Question

Show that the two parabolas ${x^2} + 4a\left( {y - 2b - a} \right) = 0{\text{ and }}{y^2} = 4b\left( {x - 2a + b} \right)$ intersect at right angles at a common end of the latus rectum of each.

Answer 1

Hint: Draw the given parabolas and find the intersection points and use properties of parabola to prove the given condition.
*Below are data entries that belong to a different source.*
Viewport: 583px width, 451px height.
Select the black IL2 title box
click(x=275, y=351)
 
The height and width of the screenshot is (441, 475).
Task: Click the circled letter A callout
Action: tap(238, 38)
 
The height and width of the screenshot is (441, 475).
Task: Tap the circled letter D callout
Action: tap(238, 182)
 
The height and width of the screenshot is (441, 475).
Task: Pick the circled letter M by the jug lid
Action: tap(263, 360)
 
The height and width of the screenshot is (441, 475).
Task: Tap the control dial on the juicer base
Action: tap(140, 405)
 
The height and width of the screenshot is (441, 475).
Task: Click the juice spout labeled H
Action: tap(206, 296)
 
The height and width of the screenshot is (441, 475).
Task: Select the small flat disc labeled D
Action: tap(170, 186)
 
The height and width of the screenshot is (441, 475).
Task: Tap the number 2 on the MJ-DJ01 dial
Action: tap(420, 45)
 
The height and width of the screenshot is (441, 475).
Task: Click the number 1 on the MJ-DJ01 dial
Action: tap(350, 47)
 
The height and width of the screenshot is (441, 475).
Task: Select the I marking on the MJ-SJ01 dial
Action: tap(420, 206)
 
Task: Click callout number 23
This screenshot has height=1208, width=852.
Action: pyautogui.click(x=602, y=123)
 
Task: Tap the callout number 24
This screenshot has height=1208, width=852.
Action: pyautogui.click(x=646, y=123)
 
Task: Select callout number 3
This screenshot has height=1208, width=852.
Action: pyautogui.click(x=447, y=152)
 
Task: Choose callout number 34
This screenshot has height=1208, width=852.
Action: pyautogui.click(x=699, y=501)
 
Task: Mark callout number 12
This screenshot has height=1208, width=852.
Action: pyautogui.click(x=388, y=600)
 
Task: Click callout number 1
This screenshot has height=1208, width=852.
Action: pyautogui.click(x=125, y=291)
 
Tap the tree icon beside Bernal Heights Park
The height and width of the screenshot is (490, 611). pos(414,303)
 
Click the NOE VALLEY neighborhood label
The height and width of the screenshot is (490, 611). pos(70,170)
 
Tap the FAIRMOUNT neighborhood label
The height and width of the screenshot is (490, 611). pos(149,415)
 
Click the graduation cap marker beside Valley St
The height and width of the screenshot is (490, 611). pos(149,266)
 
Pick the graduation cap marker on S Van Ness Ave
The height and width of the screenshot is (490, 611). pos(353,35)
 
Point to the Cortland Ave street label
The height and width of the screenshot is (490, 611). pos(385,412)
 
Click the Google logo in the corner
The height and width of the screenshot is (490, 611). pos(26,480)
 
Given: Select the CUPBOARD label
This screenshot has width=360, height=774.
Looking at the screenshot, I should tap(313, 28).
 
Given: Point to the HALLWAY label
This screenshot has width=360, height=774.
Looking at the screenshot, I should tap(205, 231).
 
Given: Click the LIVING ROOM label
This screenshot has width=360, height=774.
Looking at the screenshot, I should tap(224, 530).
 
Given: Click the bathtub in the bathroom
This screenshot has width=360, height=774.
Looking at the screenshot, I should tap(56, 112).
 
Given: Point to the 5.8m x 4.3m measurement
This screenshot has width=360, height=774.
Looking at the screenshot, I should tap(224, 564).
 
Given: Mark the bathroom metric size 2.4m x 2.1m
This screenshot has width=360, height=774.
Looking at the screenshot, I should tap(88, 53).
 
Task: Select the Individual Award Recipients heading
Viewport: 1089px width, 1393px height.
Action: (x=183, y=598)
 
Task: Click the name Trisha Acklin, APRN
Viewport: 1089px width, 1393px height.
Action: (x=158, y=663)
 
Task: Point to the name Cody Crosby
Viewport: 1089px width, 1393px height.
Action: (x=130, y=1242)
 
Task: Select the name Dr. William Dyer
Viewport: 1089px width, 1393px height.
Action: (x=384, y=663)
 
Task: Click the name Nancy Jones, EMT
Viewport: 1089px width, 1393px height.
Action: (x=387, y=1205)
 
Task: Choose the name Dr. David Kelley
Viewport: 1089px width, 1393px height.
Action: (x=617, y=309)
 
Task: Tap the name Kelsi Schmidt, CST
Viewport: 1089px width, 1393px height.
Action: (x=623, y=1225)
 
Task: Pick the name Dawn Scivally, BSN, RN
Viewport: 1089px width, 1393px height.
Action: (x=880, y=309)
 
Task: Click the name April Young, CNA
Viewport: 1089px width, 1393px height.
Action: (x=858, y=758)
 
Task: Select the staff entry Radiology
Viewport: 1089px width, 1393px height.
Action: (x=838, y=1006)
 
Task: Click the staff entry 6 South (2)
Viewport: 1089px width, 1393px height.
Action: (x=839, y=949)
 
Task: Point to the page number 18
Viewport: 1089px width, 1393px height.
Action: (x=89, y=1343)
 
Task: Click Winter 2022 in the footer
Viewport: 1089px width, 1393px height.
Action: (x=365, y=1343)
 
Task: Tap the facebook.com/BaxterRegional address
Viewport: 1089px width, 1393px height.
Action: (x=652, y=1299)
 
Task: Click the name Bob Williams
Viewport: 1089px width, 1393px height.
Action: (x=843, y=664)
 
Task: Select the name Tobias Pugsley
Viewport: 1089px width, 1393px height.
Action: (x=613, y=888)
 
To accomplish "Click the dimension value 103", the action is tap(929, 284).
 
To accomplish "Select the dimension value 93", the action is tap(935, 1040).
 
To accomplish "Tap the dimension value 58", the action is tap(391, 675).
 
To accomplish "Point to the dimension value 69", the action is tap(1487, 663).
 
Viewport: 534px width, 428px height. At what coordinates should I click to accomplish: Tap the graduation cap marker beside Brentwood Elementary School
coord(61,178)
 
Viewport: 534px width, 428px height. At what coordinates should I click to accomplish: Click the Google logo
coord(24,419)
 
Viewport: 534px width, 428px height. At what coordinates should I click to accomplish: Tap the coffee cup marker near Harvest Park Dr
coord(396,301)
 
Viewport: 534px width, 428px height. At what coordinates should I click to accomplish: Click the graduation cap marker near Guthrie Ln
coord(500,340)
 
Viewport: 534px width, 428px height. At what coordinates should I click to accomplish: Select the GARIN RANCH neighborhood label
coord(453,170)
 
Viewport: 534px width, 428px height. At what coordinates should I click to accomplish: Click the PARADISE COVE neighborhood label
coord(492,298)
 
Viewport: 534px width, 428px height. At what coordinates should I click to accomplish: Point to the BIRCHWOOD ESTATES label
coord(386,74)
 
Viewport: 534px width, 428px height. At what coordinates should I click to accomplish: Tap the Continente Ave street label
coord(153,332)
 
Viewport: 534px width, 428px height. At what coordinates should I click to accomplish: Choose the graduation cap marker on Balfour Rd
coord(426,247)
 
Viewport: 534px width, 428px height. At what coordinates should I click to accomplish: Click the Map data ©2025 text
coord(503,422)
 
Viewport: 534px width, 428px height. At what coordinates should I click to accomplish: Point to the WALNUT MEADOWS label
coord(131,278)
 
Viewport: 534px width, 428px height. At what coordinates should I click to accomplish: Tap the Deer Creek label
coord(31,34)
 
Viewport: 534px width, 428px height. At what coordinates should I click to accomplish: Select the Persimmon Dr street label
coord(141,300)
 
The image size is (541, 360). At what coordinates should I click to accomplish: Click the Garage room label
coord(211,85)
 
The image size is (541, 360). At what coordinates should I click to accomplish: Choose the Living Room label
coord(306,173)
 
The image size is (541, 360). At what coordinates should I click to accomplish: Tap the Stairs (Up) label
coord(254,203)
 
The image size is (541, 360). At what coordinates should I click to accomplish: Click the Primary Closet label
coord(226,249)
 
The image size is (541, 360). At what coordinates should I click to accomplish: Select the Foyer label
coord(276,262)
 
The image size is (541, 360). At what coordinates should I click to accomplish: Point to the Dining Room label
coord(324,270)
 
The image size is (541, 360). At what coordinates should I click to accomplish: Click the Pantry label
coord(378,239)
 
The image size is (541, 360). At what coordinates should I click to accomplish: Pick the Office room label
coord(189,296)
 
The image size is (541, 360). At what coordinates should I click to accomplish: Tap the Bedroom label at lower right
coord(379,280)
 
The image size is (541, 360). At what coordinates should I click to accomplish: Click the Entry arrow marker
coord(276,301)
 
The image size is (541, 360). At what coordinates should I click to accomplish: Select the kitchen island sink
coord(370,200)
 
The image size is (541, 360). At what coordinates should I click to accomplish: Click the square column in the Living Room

Complete step-by-step answer:

As, we know that standard equation of parabola is ${\left( {x - {x_0}} \right)^2} = 4a\left( {y - {y_0}} \right)$

$\Rightarrow {\left( {x - {x_0}} \right)^2} = 4a\left( {y - {y_0}} \right){\text{ (1)}}$

As, we know coordinates of end points of latus rectum of equation 1 will be $\left( {{x_0} + 2a,{y_0} + a} \right){\text{ }}$

and $\left( {{x_0} - 2a,{y_0} + a} \right)$

And, other standard equation of parabola can be ${\left( {x - {x_0}} \right)^2} = 4a\left( {y - {y_0}} \right)$

$\Rightarrow {\left( {y - {y_0}} \right)^2} = 4a\left( {x - {x_0}} \right){\text{ (2)}}$

$\Rightarrow$ As, we know coordinates of end points of latus rectum of equation 2 will be $\left( {{x_0} + a,{y_0} + 2a} \right){\text{ }}$

and $\left( {{x_0} + a,{y_0} - 2a} \right)$

Given Equation of parabola are,

$\Rightarrow {x^2} = - 4a\left( {y - 2b - a} \right){\text{ (3)}}$

$\Rightarrow {y^2} = 4b\left( {x - 2a + b} \right){\text{ (4) }}$

On comparing equation 3 with equation 1 we get,

Coordinates of endpoints of latus rectum of equation 3 will be $\left( { - 2a,2b + a - a} \right){\text{ and }}\left( {2a,2b + a - a} \right)$

On solving coordinates of endpoints of latus rectum of equation 3 will be P $\left( { - 2a,2b} \right){\text{ and Q}}\left( {2a,2b} \right)$

On comparing equation 4 with equation 2 we get,

Coordinates of endpoints of latus rectum of equation 4 will be $\left( {2a - b + b,2b} \right){\text{ and }}\left( {2a - b + b, - 2b} \right)$

On solving coordinates of endpoints of latus rectum of equation 4 will be R $\left( {2a,2b} \right){\text{ and S}}\left( {2a, - 2b} \right)$

As we see, common end to the latus rectum of parabola at equation 3 and 4 is Q $\left( {2a,2b} \right){\text{ and R}}\left( {2a,2b} \right){\text{ }}$

For, finding the slope of parabola in equation 3 we have to differentiate equation 3 w.r.t x

Differentiating equation 3 we get, $2x = - 4a\dfrac{{dy}}{{dx}}$

$\Rightarrow \dfrac{{dy}}{{dx}} = \dfrac{{ - x}}{{2a}} = \dfrac{{ - 2a}}{{2a}} = {m_1} = - 1{\text{ }}\left( {{\text{Slope of parabola at equation 3}}} \right)$

For, finding the slope of parabola in equation 4 we have to differentiate equation 4 w.r.t x

Differentiating equation 4 we get, $2y\dfrac{{dy}}{{dx}} = 4b$

$\Rightarrow \dfrac{{dy}}{{dx}} = \dfrac{{2b}}{y} = \dfrac{{2b}}{{2b}} = {m_2} = 1{\text{ }}\left( {{\text{Slope of parabola at equation 4}}} \right){\text{ }}$

As we can see that ${m_1}{m_2} = - 1$

Hence both the given parabolas intersect at right angles at a common end of the latus rectum.

Hence proved.

NOTE: - Whenever you come up with this type of problem the best way is to find the endpoints of the latus rectum and then find the angle between them ${\text{. If }}{m_1}{\text{ and }}{m_2}$ are the slope of two curves at at some point, then the both intersect at right angle only if ${m_1}{m_2} = - 1$.